Data supplied:
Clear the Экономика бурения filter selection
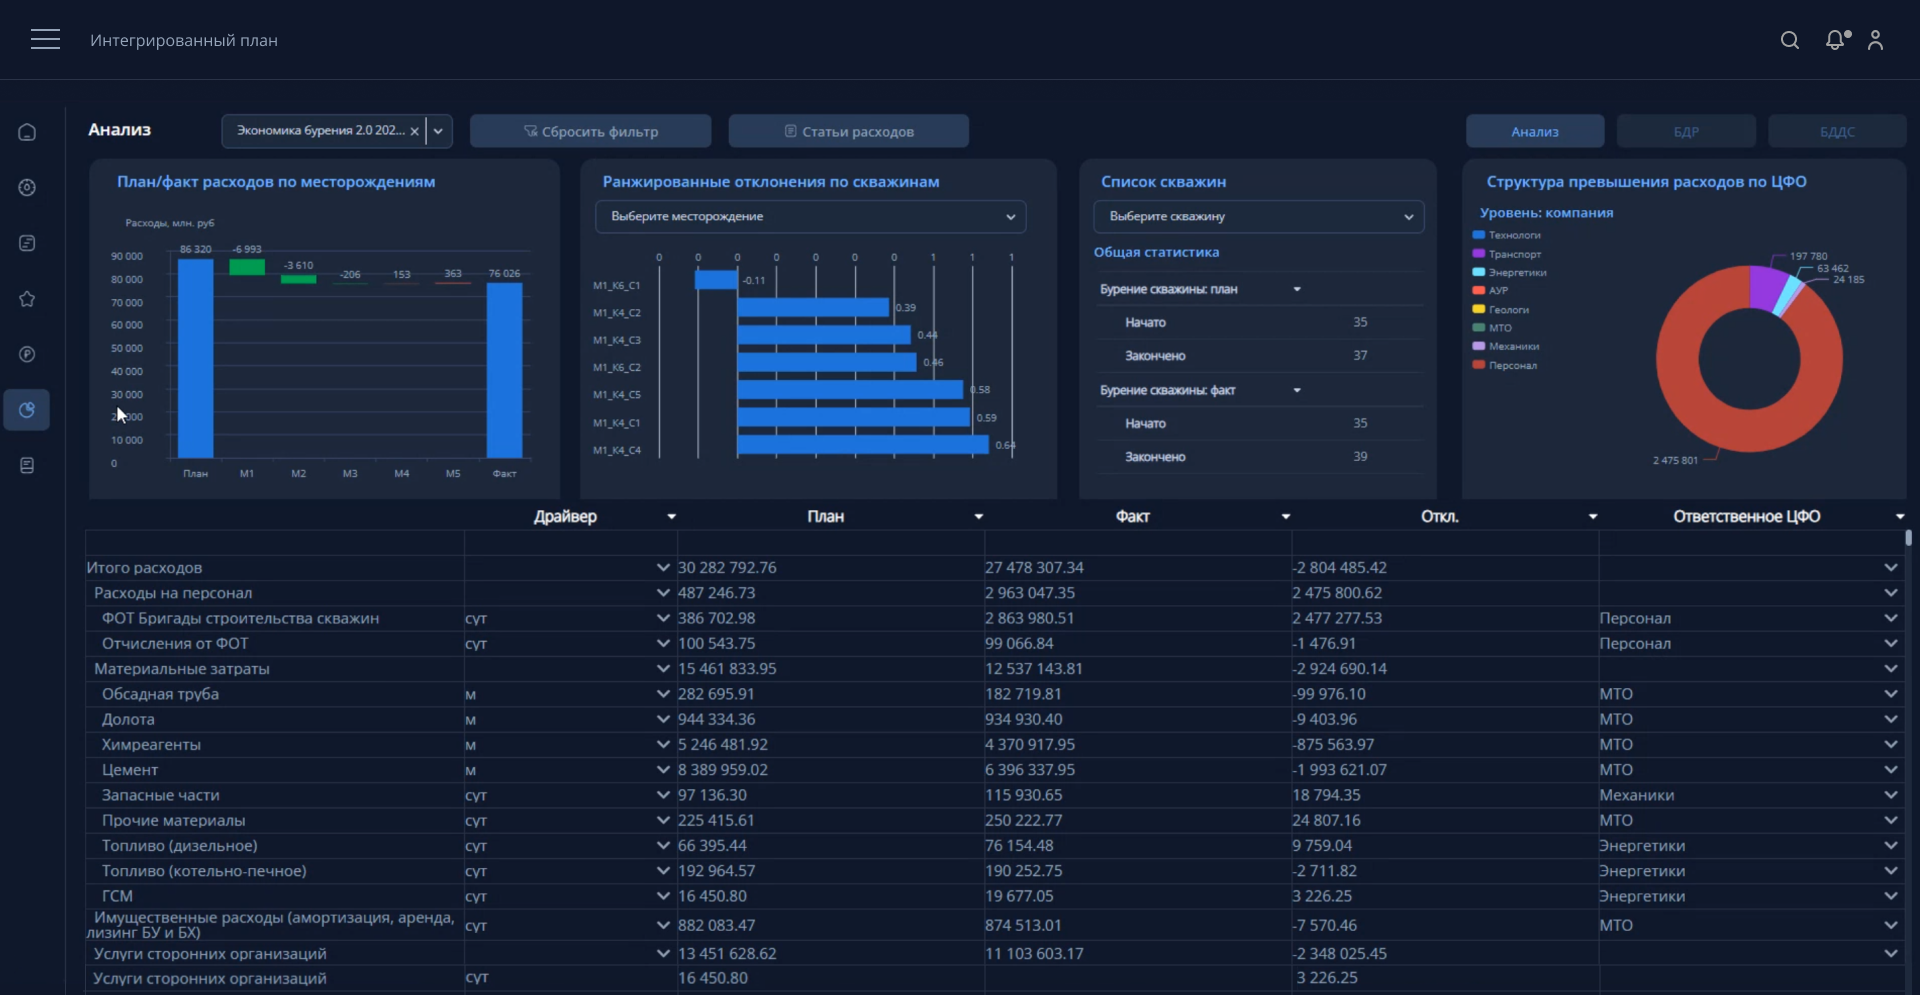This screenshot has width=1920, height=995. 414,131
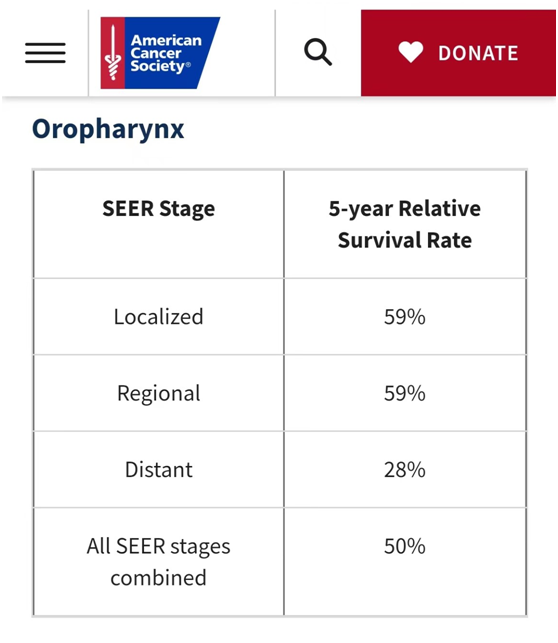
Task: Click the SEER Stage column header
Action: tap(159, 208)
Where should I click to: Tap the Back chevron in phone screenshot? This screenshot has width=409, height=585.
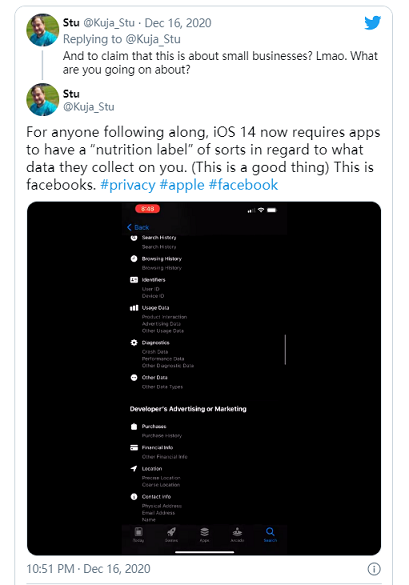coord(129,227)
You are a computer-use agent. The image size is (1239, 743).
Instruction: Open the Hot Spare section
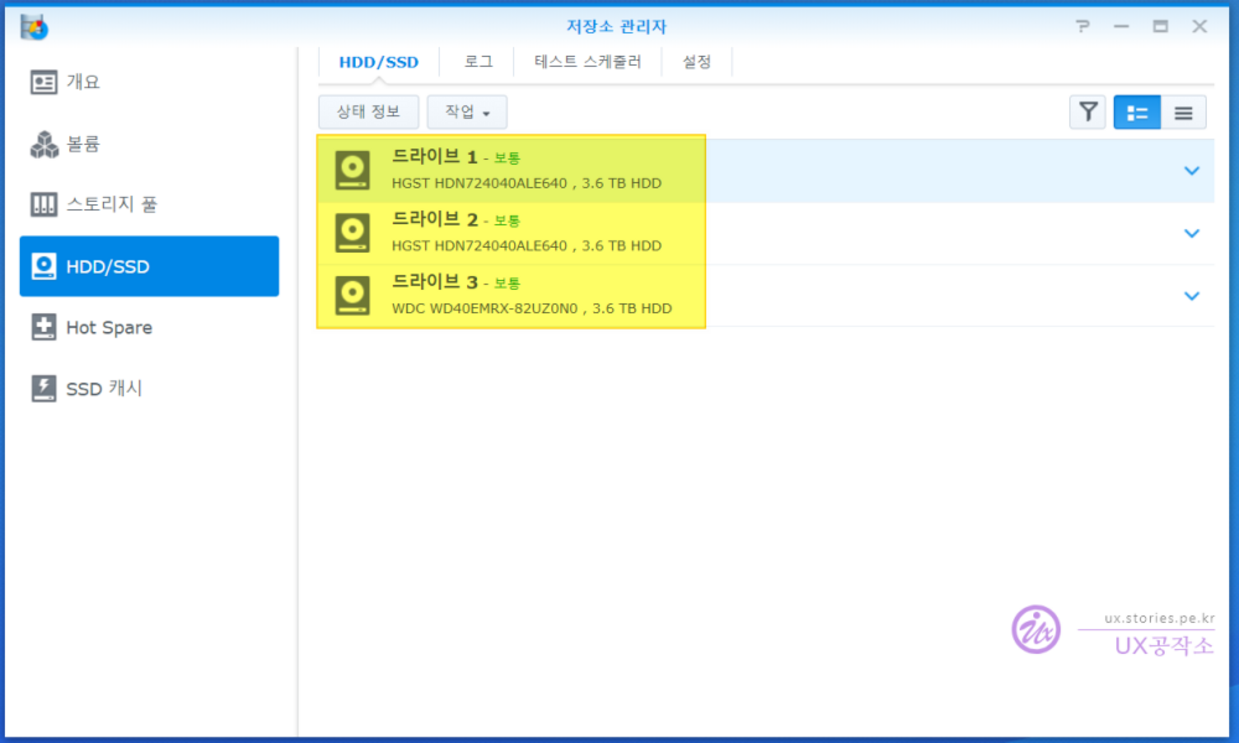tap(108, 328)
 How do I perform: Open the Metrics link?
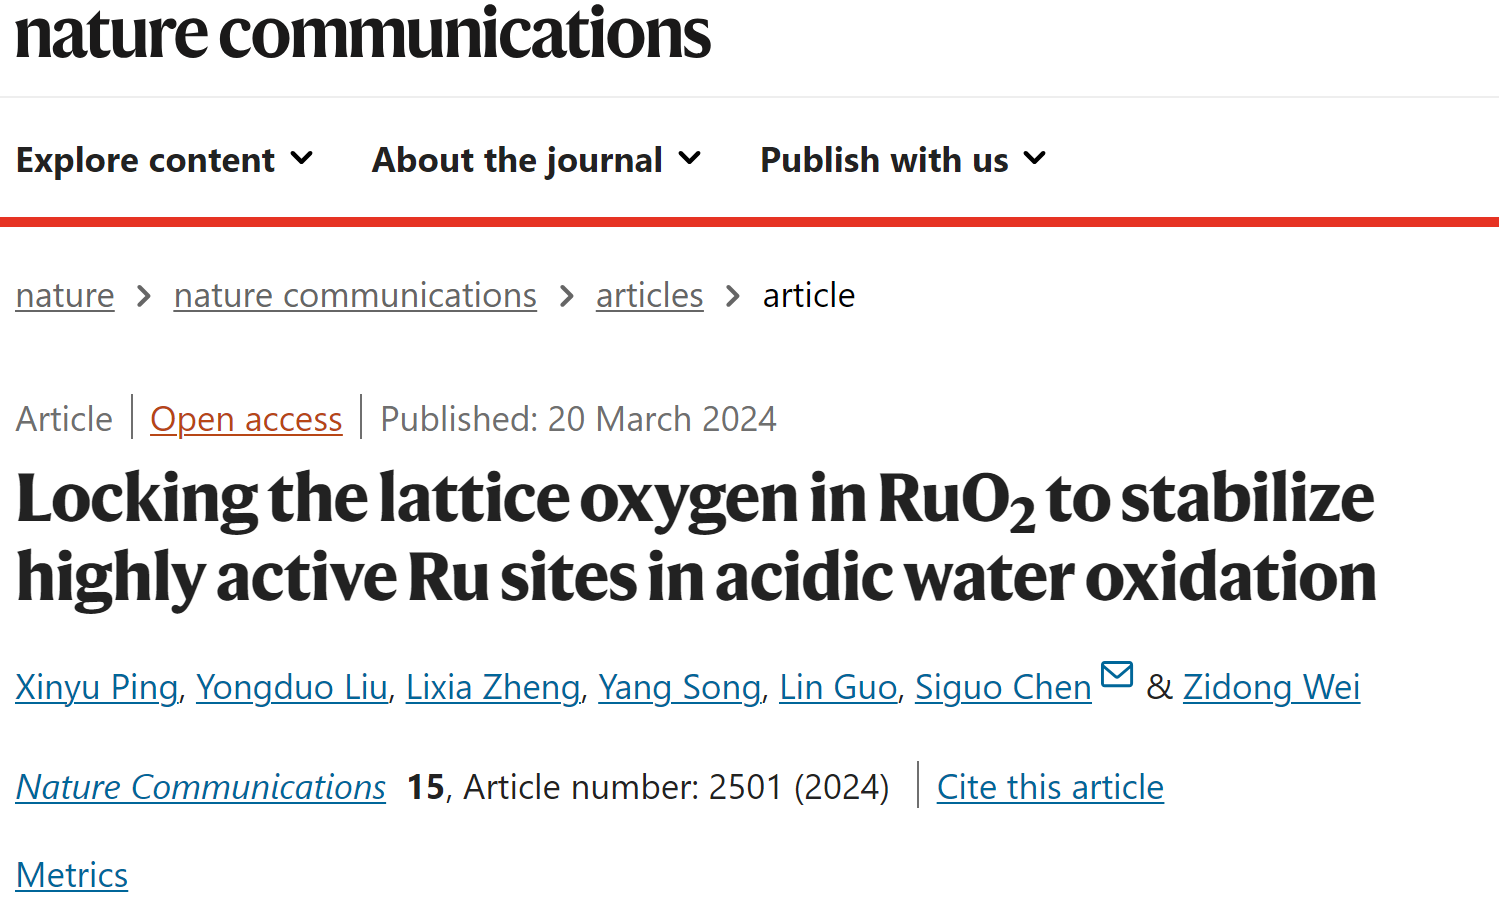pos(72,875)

Task requirements: Copy the records exactly. Skip any pictures.

Solution:
Clear the Экономика бурения filter selection
This screenshot has width=1920, height=995. 414,131
Task: Click the SEER Stage column header
Action: tap(159, 208)
Where should I click to: Tap the Back chevron in phone screenshot? This screenshot has width=409, height=585.
coord(129,227)
You are a computer-use agent. The image size is (1239, 743).
Instruction: Open the Hot Spare section
tap(108, 328)
 How do I perform: Open the Metrics link?
pos(72,875)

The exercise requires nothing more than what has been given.